DATA:
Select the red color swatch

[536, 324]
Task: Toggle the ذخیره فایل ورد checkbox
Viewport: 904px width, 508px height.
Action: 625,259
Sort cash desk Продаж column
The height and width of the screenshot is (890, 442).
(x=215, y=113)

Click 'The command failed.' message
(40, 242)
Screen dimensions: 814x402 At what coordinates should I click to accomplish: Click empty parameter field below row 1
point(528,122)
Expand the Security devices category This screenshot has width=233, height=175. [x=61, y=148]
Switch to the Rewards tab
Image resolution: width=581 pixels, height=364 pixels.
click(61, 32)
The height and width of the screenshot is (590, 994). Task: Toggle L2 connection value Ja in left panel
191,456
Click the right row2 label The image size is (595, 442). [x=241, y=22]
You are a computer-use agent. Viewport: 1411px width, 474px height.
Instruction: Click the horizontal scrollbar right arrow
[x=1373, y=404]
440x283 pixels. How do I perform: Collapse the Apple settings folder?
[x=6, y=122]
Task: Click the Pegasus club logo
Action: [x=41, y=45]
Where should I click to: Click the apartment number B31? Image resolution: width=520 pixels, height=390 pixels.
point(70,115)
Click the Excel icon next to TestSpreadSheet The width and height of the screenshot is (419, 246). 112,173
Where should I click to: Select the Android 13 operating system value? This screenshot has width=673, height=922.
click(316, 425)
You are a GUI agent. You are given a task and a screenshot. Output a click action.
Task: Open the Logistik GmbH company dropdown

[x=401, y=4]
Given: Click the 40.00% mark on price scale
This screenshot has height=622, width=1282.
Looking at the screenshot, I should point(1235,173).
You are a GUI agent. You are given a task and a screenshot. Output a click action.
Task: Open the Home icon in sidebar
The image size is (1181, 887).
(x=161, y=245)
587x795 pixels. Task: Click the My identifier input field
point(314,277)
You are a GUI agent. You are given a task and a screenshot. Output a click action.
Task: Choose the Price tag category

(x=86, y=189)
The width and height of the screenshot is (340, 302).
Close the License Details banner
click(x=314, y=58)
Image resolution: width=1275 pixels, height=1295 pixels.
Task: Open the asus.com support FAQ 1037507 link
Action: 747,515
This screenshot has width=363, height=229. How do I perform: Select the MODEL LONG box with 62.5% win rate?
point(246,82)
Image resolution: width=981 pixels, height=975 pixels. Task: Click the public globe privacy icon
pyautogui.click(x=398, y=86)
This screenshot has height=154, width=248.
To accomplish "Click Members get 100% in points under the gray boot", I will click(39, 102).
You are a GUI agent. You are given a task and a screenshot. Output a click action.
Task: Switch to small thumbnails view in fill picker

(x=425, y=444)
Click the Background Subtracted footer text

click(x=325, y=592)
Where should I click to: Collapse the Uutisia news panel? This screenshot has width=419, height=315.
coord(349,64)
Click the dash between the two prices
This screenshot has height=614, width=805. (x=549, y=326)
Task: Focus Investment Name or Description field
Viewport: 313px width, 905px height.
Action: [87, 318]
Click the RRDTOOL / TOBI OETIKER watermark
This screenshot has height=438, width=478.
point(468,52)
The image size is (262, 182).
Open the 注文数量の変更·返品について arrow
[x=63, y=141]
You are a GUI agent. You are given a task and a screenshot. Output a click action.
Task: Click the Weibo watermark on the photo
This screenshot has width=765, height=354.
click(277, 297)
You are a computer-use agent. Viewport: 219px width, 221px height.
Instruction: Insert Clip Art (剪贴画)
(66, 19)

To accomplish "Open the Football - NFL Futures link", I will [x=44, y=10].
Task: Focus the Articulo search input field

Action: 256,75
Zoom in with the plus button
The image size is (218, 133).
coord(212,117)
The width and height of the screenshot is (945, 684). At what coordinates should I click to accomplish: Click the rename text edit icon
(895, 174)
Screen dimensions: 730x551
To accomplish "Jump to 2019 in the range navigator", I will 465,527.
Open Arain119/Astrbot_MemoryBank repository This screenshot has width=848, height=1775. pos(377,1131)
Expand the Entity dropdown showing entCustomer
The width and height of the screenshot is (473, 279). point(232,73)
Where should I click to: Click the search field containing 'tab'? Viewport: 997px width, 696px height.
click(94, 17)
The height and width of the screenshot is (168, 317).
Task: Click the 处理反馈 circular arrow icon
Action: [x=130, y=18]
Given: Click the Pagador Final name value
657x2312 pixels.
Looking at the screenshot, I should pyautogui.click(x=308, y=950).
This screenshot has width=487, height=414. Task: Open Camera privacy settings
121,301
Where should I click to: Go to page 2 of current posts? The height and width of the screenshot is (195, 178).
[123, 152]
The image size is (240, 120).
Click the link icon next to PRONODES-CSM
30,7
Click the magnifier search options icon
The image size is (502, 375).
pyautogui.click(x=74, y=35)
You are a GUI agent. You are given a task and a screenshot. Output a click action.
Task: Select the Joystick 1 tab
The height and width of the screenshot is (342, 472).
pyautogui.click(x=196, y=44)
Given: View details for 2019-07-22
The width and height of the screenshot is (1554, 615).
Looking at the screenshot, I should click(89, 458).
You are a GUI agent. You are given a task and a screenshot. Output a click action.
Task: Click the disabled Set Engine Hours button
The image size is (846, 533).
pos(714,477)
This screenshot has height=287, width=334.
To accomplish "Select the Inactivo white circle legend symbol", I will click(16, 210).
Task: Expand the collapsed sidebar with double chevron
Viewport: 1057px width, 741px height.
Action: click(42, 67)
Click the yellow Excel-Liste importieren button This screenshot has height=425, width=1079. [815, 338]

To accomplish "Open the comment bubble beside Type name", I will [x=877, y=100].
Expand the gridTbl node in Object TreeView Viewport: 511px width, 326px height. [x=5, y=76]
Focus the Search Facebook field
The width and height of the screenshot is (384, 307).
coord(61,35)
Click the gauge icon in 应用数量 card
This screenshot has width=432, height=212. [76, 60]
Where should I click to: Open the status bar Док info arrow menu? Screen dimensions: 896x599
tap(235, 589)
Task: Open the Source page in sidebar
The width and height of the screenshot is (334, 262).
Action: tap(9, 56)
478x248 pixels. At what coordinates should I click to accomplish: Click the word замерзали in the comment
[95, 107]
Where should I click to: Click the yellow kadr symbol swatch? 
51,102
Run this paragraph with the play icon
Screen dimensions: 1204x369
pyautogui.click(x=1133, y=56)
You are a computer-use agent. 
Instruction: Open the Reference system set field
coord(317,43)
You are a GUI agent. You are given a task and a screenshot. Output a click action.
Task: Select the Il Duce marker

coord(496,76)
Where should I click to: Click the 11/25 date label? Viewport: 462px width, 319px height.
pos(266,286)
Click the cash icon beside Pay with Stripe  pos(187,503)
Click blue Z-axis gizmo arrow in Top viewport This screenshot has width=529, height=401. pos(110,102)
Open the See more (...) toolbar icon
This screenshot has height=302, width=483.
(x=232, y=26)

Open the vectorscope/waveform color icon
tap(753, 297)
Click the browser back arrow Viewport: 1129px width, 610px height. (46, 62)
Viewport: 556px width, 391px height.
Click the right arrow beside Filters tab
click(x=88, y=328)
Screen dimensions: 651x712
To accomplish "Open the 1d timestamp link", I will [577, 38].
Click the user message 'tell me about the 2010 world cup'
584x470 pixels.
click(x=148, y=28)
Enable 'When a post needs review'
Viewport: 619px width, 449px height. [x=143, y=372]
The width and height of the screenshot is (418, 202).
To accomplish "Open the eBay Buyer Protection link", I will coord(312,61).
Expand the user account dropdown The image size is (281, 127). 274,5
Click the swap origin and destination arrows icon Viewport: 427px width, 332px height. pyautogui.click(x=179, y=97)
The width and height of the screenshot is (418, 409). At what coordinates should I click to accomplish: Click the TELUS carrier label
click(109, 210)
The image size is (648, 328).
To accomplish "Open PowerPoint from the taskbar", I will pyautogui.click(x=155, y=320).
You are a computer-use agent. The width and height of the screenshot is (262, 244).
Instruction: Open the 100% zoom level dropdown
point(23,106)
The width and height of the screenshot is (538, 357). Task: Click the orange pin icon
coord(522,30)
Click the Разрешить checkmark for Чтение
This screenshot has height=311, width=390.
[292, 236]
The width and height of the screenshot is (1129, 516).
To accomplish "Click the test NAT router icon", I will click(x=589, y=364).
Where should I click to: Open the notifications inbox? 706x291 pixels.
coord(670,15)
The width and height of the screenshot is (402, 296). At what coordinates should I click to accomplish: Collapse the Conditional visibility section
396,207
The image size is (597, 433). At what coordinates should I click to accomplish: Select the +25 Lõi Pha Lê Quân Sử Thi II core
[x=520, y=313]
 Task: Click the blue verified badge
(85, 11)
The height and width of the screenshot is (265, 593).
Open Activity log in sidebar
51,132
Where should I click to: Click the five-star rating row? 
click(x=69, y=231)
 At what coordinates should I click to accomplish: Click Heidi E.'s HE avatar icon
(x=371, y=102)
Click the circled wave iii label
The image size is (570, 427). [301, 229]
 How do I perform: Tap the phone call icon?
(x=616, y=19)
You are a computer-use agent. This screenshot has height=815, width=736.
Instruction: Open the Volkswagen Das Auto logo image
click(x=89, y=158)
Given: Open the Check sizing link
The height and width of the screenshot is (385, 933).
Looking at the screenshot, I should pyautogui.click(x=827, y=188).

TASK INSTRUCTIONS: In the listing above, find the line with "440x283 pixels. How" and the line with "Click the Excel", then reproduce both and every line between them exactly.

ANSWER SECTION:
440x283 pixels. How do I perform: Collapse the Apple settings folder?
[x=6, y=122]
Task: Click the Pegasus club logo
Action: [x=41, y=45]
Where should I click to: Click the apartment number B31? Image resolution: width=520 pixels, height=390 pixels.
point(70,115)
Click the Excel icon next to TestSpreadSheet The width and height of the screenshot is (419, 246). 112,173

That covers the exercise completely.